== Record excerpts

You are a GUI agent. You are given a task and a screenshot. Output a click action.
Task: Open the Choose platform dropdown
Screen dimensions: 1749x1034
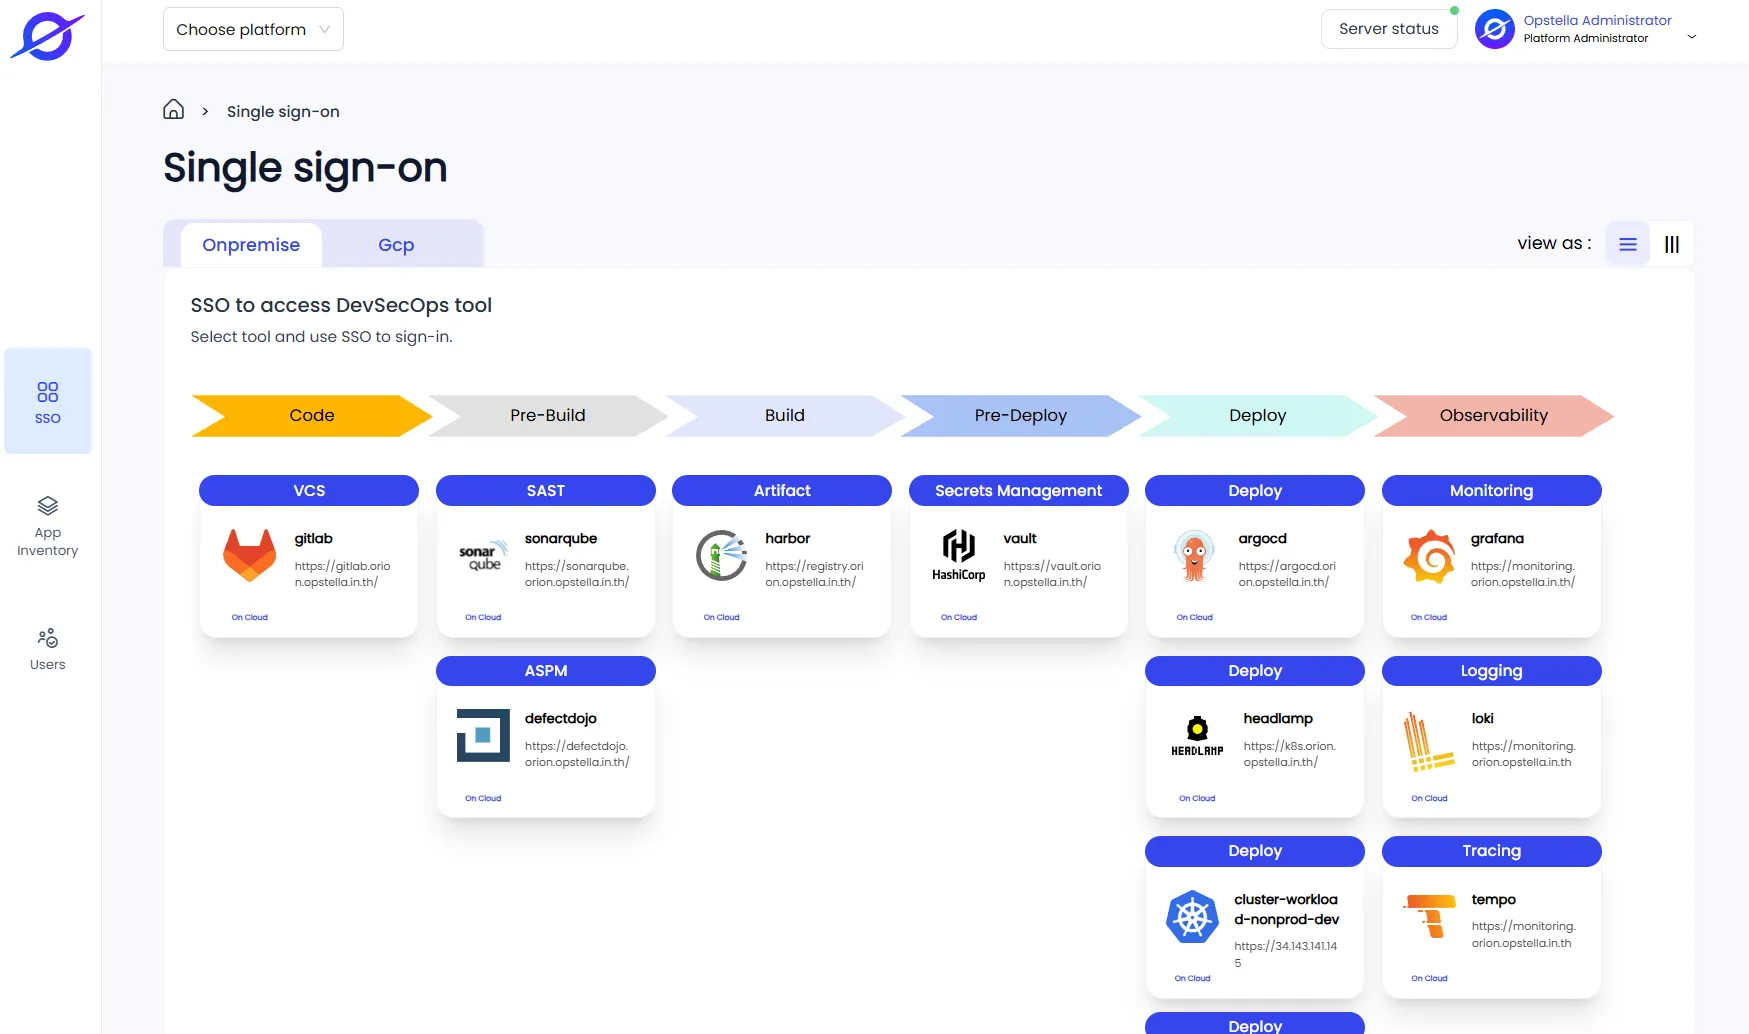tap(253, 29)
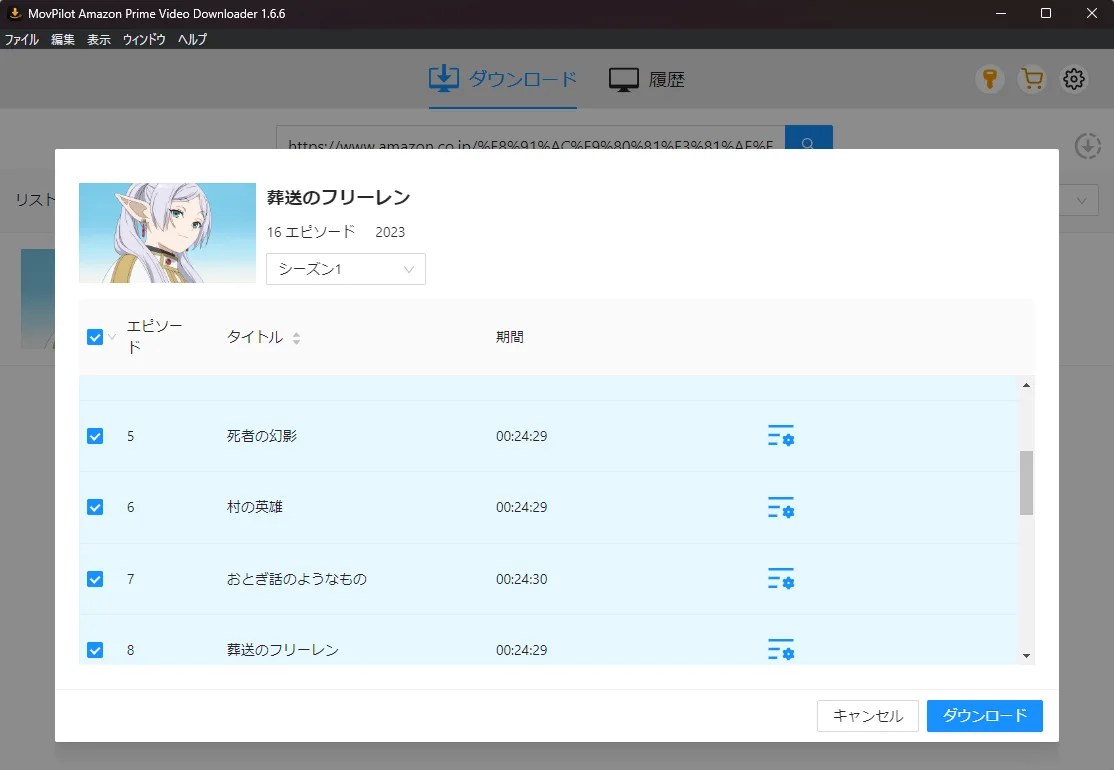Switch to the 履歴 tab
The width and height of the screenshot is (1114, 770).
point(647,80)
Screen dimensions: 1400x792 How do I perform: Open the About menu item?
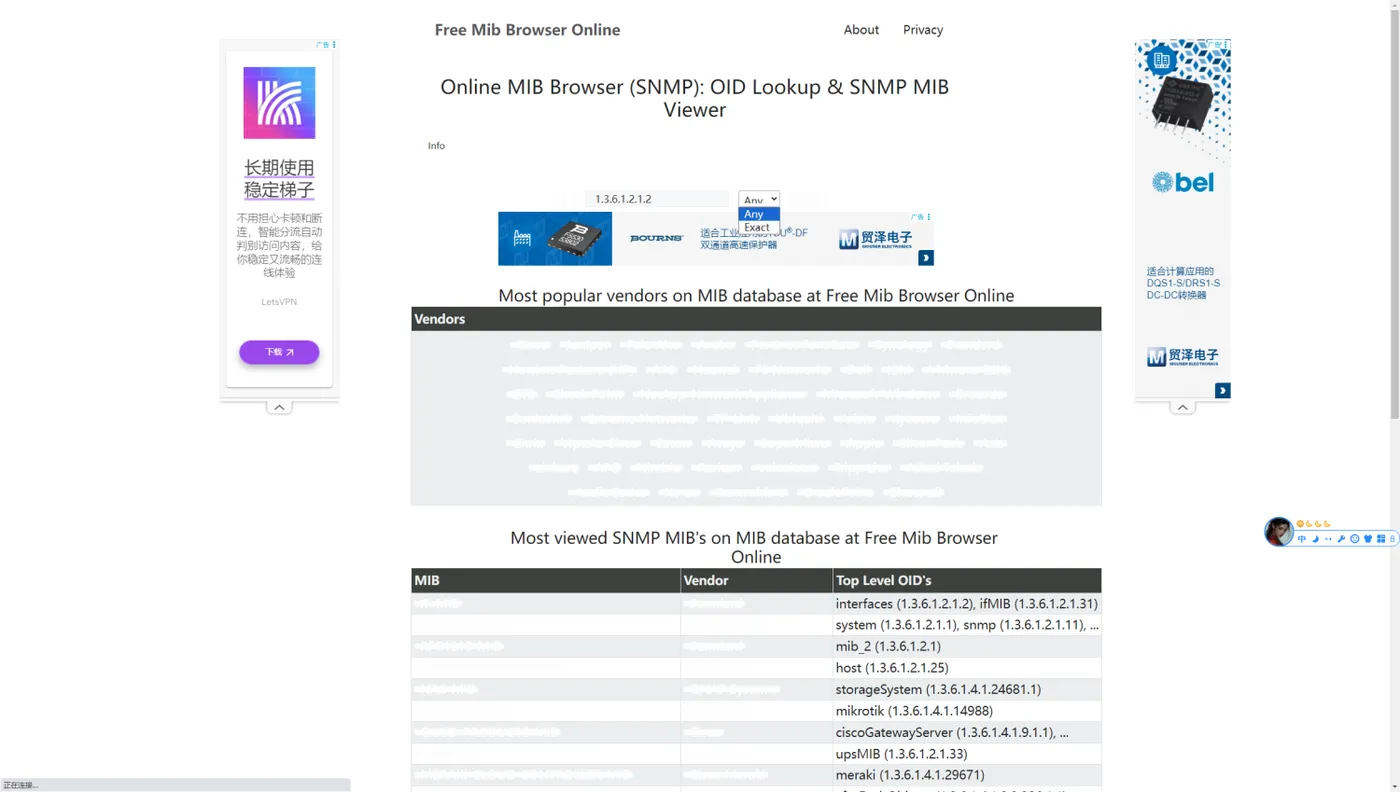click(861, 30)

====

#### [Goal of the exercise]
Take the line that contains "Task: Open the Choose platform dropdown" and every line after it up to the end of the records above, and restate them exactly, without the pictures.

#### [Exercise response]
Task: Open the Choose platform dropdown
Screen dimensions: 1749x1034
tap(253, 29)
Switch to the 履歴 tab
The width and height of the screenshot is (1114, 770).
point(647,80)
Screen dimensions: 1400x792 How do I perform: Open the About menu item?
click(861, 30)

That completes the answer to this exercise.